━━━ Supplied text

Use one period to represent the current directory. For example, if you choose Default Input Folder sub-folder, you can enter "./MyFiles" to look in a folder called "MyFiles" that is contained within the Default Input Folder.
Use two periods ".." to move up one folder level. For example, if you choose Default Input Folder sub-folder, you can enter "../MyFolder" to look in a folder called "MyFolder" at the same level as the Default Input Folder.

For Elsewhere..., Default Input Folder sub-folder and Default Output Folder sub-folder, if you have metadata associated with your images via Metadata module, you can name the folder using metadata tags. You can insert a previously defined metadata tag by either using:

The insert key
A right mouse button click inside the control
In Windows, the Context menu key, which is between the Windows key and Ctrl key

The inserted metadata tag will appear in green. To change a previously inserted metadata tag, navigate the cursor to just before the tag and either:

Use the up and down arrows to cycle through possible values.
Right-click on the tag to display and select the available values.

For instance, if you have a metadata tag named "Plate", you can create a per-plate folder by selecting one of the subfolder options and then specifying the subfolder name with the "Plate" metadata tag. The module will substitute the metadata values for the last image set processed for any metadata tags in the folder name. Please see the Metadata module for more details on metadata collection and usage.

Create a CellProfiler Analyst workspace file?

Select Yes to generate a workspace file for use with CellProfiler Analyst, a data exploration tool which can also be downloaded from http://www.cellprofiler.org/. A workspace file allows you to open a selected set of measurements with the display tools of your choice. This is useful, for example, if you want examine a standard set of quality control image measurements for outliers.

Select the measurement display tool

(Used only if creating a workspace file)
Select what display tool in CPA you want to use to open the measurements.

ScatterPlot
Histogram
DensityPlot
PlateViewer
BoxPlot

Type of measurement to plot on the X-axis

(Used only if creating a workspace file)
You can plot two types of measurements:

Image: For a per-image measurement, one numerical value is recorded for each image analyzed. Per-image measurements are produced by many modules. Many have MeasureImage in the name but others do not (e.g., the number of objects in each image is a per-image measurement made by IdentifyObject modules).
Object: For a per-object measurement, each identified object is measured, so there may be none or many numerical values recorded for each image analyzed. These are usually produced by modules with MeasureObject in the name.

Enter the object name

(Used only if creating a workspace file)
Select the object that you want to measure from the list. This should be an object created by a previous module such as IdentifyPrimaryObjects, IdentifySecondaryObjects, or IdentifyTertiaryObjects.

Select the X-axis measurement

(Used only if creating a workspace file)
Select the measurement to be plotted on the desired axis.

Type of measurement to plot on the Y-axis

(Used only if creating a workspace file)
You can plot two types of measurements:

Image: For a per-image measurement, one numerical value is recorded for each image analyzed. Per-image measurements are produced by many modules. Many have MeasureImage in the name but others do not (e.g., the number of objects in each image is a per-image measurement made by IdentifyObject modules).
Object: For a per-object measurement, each identified object is measured, so there may be none or many numerical values recorded for each image analyzed. These are usually produced by modules with MeasureObject in the name.

Select the Y-axis measurement

(Used only if creating a workspace file)
Select the measurement to be plotted on the desired axis.

Calculate the per-image mean values of object measurements?

━━━━━━
━━━ Supplied material

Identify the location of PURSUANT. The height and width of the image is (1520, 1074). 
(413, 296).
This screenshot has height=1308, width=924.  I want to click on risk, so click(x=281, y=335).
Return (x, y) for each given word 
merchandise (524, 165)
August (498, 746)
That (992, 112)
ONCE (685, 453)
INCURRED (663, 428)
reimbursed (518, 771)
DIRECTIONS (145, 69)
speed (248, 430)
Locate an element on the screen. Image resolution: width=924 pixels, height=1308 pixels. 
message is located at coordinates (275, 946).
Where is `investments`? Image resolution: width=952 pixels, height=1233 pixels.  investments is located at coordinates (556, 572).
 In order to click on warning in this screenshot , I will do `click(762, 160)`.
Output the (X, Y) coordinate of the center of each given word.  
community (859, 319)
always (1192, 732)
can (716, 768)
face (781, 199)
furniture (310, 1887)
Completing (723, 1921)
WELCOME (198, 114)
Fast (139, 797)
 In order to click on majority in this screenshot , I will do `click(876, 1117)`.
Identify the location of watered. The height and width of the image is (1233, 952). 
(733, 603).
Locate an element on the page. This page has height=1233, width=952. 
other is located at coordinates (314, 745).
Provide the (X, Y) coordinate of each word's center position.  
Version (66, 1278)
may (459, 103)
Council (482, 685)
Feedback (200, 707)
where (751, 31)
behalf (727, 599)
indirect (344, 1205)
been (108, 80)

━━━━━━

• Complete the following:
• A. Transcribe every entry that follows the text about folder and workspace-file settings, line by line, from the first entry through the last one, without changing anything.
• B. Go on with the text about folder and workspace-file settings, starting right after its final line.

• Answer set:
• A.
Identify the location of PURSUANT. The height and width of the image is (1520, 1074). 
(413, 296).
This screenshot has height=1308, width=924.  I want to click on risk, so click(x=281, y=335).
Return (x, y) for each given word 
merchandise (524, 165)
August (498, 746)
That (992, 112)
ONCE (685, 453)
INCURRED (663, 428)
reimbursed (518, 771)
DIRECTIONS (145, 69)
speed (248, 430)
Locate an element on the screen. Image resolution: width=924 pixels, height=1308 pixels. 
message is located at coordinates (275, 946).
Where is `investments`? Image resolution: width=952 pixels, height=1233 pixels.  investments is located at coordinates (556, 572).
 In order to click on warning in this screenshot , I will do `click(762, 160)`.
Output the (X, Y) coordinate of the center of each given word.  
community (859, 319)
always (1192, 732)
can (716, 768)
face (781, 199)
furniture (310, 1887)
Completing (723, 1921)
WELCOME (198, 114)
Fast (139, 797)
 In order to click on majority in this screenshot , I will do `click(876, 1117)`.
Identify the location of watered. The height and width of the image is (1233, 952). 
(733, 603).
Locate an element on the page. This page has height=1233, width=952. 
other is located at coordinates (314, 745).
Provide the (X, Y) coordinate of each word's center position.  
Version (66, 1278)
may (459, 103)
Council (482, 685)
Feedback (200, 707)
where (751, 31)
behalf (727, 599)
indirect (344, 1205)
been (108, 80)

• B.
Select Yes for ExportToDatabase to calculate population statistics over all the objects in each image and store the results in the database. For instance, if you are measuring the area of the Nuclei objects and you check the box for this option, ExportToDatabase will create a column in the Per_Image table called "Mean_Nuclei_AreaShape_Area".

You may not want to use ExportToDatabase to calculate these population statistics if your pipeline generates a large number of per-object measurements; doing so might exceed database column limits. These columns can be created manually for selected measurements directly in MySQL. For instance, the following SQL command creates the Mean_Nuclei_AreaShape_Area column:

ALTER TABLE Per_Image ADD (Mean_Nuclei_AreaShape_Area); UPDATE Per_Image SET Mean_Nuclei_AreaShape_Area = (SELECT AVG(Nuclei_AreaShape_Area) FROM Per_Object WHERE Per_Image.ImageNumber = Per_Object.ImageNumber);

Calculate the per-well mean values of object measurements?

Select Yes for ExportToDatabase to calculate statistics over all the objects in each well and store the results as columns in a "per-well" table in the database. For instance, if you are measuring the area of the Nuclei objects and you check the aggregate mean box in this module, ExportToDatabase will create a table in the database called "Per_Well_avg", with a column called "Mean_Nuclei_AreaShape_Area". Selecting all three aggregate measurements will create three per-well tables, one for each of the measurements.

The per-well functionality will create the appropriate lines in a .SQL file, which can be run on your Per-Image and Per-Object tables to create the desired per-well table.

Note: this option is only available if you have extracted plate and well metadata from the filename using the Metadata or LoadData modules. It will write out a .sql file with the statements necessary to create the Per_Well table, regardless of the option chosen above. Please see the Metadata module for more details on metadata collection and usage

Calculate the per-well median values of object measurements?

Select Yes for ExportToDatabase to calculate statistics over all the objects in each well and store the results as columns in a "per-well" table in the database. For instance, if you are measuring the area of the Nuclei objects and you check the aggregate median box in this module, ExportToDatabase will create a table in the database called "Per_Well_median", with a column called "Median_Nuclei_AreaShape_Area". Selecting all three aggregate measurements will create three per-well tables, one for each of the measurements.

The per-well functionality will create the appropriate lines in a .SQL file, which can be run on your Per-Image and Per-Object tables to create the desired per-well table.

Calculate the per-well standard deviation values of object measurements?

Select Yes for ExportToDatabase to calculate statistics over all the objects in each well and store the results as columns in a "per-well" table in the database. For instance, if you are measuring the area of the Nuclei objects and you check the aggregate standard deviation box in this module, ExportToDatabase will create a table in the database called "Per_Well_std", with a column called "Mean_Nuclei_AreaShape_Area". Selecting all three aggregate measurements will create three per-well tables, one for each of the measurements.

The per-well functionality will create the appropriate lines in a .SQL file, which can be run on your Per-Image and Per-Object tables to create the desired per-well table.

Export measurements for all objects to the database?

This option lets you choose the objects whose measurements will be saved in the Per_Object and Per_Well(s) database tables.

All: Export measurements from all objects.
None: Do not export data to a Per_Object table. Save only Per_Image or Per_Well measurements (which nonetheless include population statistics from objects).
Select...: Select the objects you want to export from a list.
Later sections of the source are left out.